The former director of the US safety agency that investigates major industrial accidents has charged the government tens of thousands of dollars in travel and office equipment costs, a federal watchdog said in a statement. declare. report public on Thursday.
Katherine Lemos, who served as chair of the U.S. Chemical Safety and Hazard Investigations Commission from 2020 until last July, charged the government nearly $50,000 in airfare and other expenses. to get from her San Diego residence to the safety commission’s headquarters in Washington, DC, the Environmental Protection Agency’s Inspector General concluded. The report said Lemos also billed the government for a trip to Norfolk to attend an aircraft carrier welcome ceremony, adding that the expenses were in violation of federal travel regulations.
Additionally, Lemos, who was nominated by then-President Donald Trump to head the board, spent more than $22,000 redecorating his office at the safety board’s headquarters in Washington – much more than four times the $5,000 limit — according to the inspector general. Among the purchases: $4,340 for chili red leather seats for two couches with matching legroom.

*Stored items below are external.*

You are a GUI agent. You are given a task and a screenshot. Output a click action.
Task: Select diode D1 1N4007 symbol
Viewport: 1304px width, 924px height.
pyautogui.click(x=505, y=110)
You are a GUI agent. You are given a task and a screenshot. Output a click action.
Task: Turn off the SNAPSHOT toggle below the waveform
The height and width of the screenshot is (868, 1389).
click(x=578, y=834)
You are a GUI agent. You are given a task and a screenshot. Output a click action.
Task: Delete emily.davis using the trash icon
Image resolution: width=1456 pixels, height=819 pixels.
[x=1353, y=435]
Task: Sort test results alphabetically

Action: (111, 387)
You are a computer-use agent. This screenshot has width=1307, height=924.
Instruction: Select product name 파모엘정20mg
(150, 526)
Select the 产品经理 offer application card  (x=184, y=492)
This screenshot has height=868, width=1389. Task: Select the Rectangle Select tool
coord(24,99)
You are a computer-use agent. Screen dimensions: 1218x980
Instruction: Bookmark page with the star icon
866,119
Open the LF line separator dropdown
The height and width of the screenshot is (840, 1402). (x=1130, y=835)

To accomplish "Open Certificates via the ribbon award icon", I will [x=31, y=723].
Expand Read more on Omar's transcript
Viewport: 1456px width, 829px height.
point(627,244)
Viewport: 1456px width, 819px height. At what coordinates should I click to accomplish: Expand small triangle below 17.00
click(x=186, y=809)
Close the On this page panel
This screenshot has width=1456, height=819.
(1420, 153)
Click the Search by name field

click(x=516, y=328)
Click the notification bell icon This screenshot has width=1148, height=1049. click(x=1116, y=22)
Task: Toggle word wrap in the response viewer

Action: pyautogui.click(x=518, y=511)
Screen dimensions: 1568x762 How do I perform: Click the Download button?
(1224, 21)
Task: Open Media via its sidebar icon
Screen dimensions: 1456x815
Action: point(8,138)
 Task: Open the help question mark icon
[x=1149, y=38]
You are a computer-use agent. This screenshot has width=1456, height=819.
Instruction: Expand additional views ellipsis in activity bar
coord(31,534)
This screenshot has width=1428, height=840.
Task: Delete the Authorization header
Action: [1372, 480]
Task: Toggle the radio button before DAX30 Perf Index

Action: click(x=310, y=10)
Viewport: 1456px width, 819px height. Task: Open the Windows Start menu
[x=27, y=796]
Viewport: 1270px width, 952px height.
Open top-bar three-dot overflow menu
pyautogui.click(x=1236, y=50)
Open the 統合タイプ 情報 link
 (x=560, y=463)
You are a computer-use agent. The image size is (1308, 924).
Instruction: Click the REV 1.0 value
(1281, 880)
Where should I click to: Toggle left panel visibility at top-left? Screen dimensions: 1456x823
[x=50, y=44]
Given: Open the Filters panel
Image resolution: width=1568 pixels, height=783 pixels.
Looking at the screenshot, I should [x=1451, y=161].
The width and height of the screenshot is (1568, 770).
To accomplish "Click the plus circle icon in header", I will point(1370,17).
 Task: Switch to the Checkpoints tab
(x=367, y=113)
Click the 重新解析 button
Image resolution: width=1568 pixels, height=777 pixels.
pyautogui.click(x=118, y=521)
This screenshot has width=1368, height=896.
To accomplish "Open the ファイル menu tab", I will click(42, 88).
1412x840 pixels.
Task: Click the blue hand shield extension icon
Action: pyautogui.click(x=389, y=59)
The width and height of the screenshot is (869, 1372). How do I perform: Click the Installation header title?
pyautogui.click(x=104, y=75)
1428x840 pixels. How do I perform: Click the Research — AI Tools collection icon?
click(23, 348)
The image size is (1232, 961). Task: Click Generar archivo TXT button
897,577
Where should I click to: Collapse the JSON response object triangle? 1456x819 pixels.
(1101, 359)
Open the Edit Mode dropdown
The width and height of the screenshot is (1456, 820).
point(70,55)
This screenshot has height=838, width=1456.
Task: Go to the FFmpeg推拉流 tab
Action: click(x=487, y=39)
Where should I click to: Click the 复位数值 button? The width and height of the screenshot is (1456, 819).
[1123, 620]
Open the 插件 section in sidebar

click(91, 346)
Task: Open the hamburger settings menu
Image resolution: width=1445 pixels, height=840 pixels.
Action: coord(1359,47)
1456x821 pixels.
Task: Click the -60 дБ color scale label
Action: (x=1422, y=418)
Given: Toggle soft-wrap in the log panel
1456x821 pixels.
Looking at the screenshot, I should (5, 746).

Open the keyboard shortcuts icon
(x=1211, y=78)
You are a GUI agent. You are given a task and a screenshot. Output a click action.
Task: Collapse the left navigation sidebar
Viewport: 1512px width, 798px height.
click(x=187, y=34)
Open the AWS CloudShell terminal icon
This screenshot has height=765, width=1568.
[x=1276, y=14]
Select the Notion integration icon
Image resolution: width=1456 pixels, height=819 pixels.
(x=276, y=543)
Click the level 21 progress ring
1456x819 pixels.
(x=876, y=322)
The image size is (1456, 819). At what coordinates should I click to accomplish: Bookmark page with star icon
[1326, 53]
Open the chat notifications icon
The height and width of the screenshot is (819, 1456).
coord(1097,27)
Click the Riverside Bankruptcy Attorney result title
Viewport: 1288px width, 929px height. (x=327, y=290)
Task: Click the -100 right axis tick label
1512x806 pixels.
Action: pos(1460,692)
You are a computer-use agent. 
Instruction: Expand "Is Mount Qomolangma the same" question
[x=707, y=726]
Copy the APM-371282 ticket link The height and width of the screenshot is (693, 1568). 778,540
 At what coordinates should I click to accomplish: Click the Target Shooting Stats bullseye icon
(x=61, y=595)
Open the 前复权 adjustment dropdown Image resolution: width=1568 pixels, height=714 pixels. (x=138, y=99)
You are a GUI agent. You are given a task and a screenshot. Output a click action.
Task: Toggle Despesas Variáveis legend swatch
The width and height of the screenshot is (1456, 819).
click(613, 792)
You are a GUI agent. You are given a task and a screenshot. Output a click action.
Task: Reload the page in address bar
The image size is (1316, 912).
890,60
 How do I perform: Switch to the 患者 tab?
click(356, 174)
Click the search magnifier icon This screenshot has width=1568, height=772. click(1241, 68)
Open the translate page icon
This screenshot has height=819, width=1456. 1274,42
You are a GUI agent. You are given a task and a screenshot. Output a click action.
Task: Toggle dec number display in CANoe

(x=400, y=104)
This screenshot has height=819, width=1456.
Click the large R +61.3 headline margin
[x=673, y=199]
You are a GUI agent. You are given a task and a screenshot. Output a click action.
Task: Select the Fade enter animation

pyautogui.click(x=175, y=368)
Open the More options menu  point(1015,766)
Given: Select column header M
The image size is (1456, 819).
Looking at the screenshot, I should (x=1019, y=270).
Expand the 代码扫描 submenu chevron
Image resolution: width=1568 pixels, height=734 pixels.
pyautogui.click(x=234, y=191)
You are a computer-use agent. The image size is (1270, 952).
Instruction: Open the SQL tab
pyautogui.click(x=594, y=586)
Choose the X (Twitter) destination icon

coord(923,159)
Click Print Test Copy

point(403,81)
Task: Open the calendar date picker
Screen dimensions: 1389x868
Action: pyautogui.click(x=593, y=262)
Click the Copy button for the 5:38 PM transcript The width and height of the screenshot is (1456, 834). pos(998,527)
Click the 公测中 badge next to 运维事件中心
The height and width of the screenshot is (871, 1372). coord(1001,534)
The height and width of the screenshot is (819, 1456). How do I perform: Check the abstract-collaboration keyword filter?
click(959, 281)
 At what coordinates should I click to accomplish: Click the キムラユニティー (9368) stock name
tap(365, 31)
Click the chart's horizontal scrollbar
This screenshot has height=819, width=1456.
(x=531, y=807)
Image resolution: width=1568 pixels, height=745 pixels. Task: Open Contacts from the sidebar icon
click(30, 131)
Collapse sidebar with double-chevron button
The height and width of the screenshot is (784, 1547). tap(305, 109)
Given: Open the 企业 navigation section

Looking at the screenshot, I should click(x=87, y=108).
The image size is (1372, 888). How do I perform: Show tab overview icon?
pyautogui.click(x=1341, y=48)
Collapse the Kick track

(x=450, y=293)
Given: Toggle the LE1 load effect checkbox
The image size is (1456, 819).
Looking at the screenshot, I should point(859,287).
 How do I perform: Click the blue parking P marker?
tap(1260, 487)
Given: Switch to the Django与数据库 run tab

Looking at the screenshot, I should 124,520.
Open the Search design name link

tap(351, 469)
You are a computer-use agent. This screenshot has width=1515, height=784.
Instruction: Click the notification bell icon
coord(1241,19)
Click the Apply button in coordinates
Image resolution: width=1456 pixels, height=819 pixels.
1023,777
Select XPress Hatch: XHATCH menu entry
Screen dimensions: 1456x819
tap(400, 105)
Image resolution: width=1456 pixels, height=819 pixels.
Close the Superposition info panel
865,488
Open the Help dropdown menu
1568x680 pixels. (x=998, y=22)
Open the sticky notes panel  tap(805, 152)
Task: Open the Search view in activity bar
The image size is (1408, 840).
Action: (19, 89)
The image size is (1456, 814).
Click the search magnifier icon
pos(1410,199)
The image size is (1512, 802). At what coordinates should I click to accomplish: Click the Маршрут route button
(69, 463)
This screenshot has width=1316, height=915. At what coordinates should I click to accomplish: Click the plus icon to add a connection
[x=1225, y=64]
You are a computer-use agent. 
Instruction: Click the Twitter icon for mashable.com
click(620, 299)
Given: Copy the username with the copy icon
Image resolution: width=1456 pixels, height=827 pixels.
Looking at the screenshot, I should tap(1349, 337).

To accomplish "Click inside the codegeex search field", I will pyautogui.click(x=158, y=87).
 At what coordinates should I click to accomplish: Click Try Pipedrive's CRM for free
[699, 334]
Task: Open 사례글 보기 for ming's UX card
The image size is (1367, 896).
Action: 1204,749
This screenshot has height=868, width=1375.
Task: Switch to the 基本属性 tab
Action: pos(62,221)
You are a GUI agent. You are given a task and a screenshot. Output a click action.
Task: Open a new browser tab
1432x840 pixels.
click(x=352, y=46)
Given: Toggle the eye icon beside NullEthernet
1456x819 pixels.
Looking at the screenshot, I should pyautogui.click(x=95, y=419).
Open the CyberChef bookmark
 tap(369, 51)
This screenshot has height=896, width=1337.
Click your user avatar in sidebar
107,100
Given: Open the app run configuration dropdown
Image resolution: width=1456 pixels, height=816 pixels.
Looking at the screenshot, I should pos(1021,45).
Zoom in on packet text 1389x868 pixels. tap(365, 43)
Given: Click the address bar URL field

The report added documentation to one of the orders, noting that it “appears to be designed to conceal the fact” that the furniture was intended for Lemos’s office.
In response to a request for comment, Lemos provided a June 15 letter from her attorney to the inspector general stating that the agency had ignored alibi and “refused to accept the explanations by Dr. Lemos.”
The inspector general’s report said Lemos, through her counsel, disagreed with the report’s conclusions and “affirmed that she relied on the advice of CSB staff on reimbursements for expenses.” problem.”
Council, investigated incidents ranging from BP The explosion of Plc’s Deepwater Horizon rig in 2010 resulted in a chemical spill that contaminated the drinking water of hundreds of thousands of West Virginians. Suggest to remove of Trump, who said the group’s focus on regulation has “frustrated both regulators and the industry.”